• _TASK_
Should any entry include an image, skip the image and copy the entry exactly.

Stored data:
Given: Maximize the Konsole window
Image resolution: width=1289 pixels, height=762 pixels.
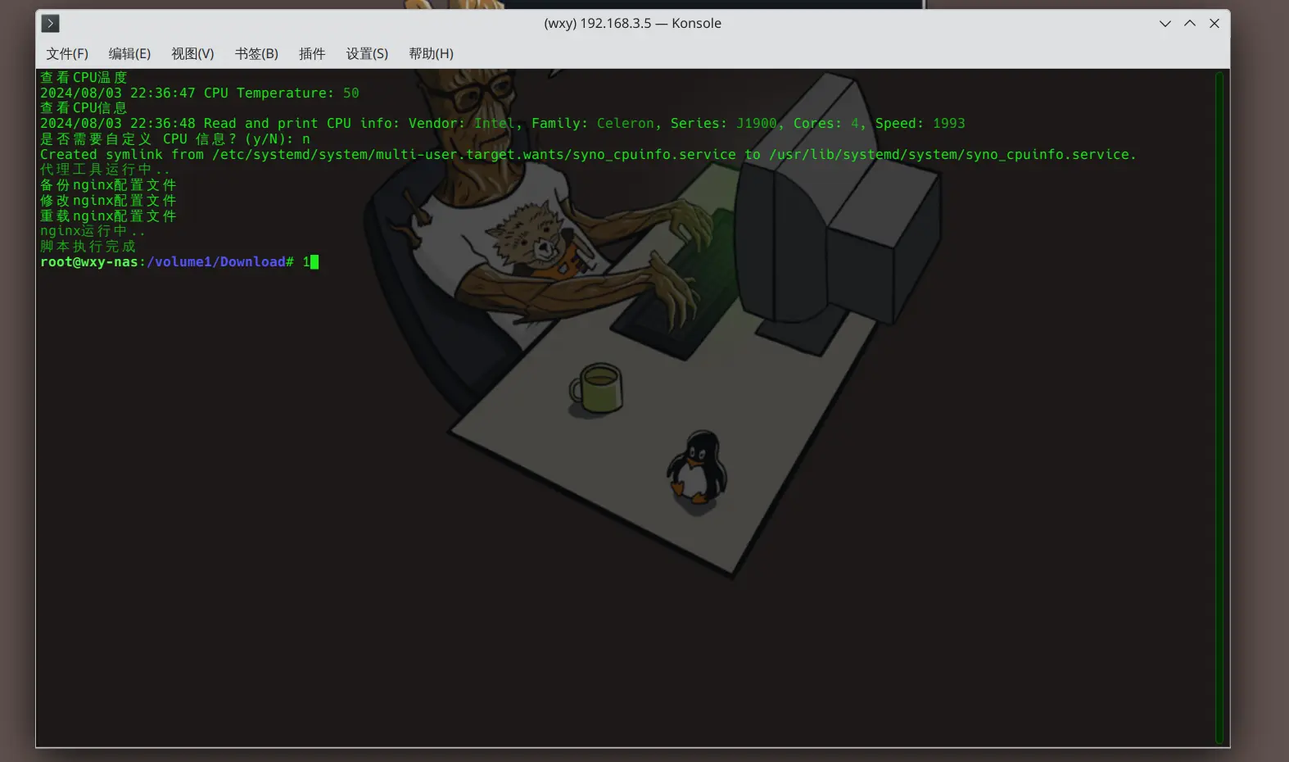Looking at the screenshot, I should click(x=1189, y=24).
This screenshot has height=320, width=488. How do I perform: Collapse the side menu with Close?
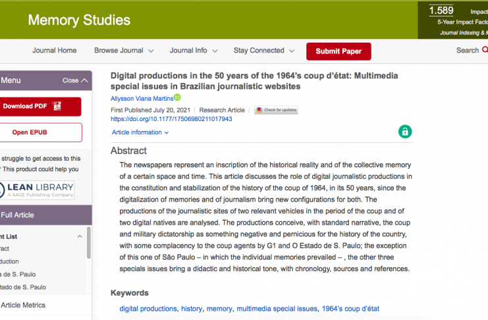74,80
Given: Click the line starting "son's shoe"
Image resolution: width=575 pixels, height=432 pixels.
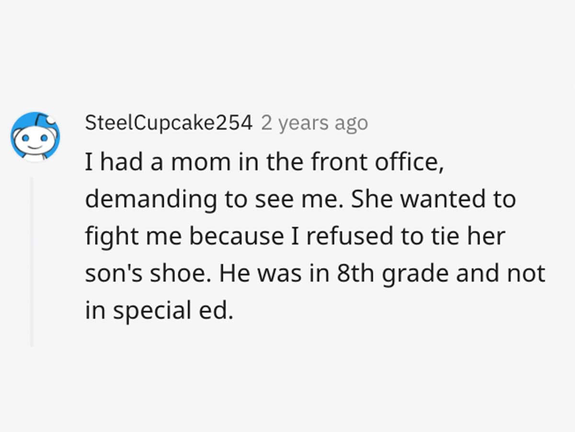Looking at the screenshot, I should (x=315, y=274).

• _SOLVED PROBLEM_
Given: Maximize the Konsole window
Image resolution: width=1289 pixels, height=762 pixels.
Looking at the screenshot, I should click(x=1189, y=24).
This screenshot has height=320, width=488. How do I perform: Collapse the side menu with Close?
74,80
Given: Click the line starting "son's shoe"
Image resolution: width=575 pixels, height=432 pixels.
Looking at the screenshot, I should (x=315, y=274).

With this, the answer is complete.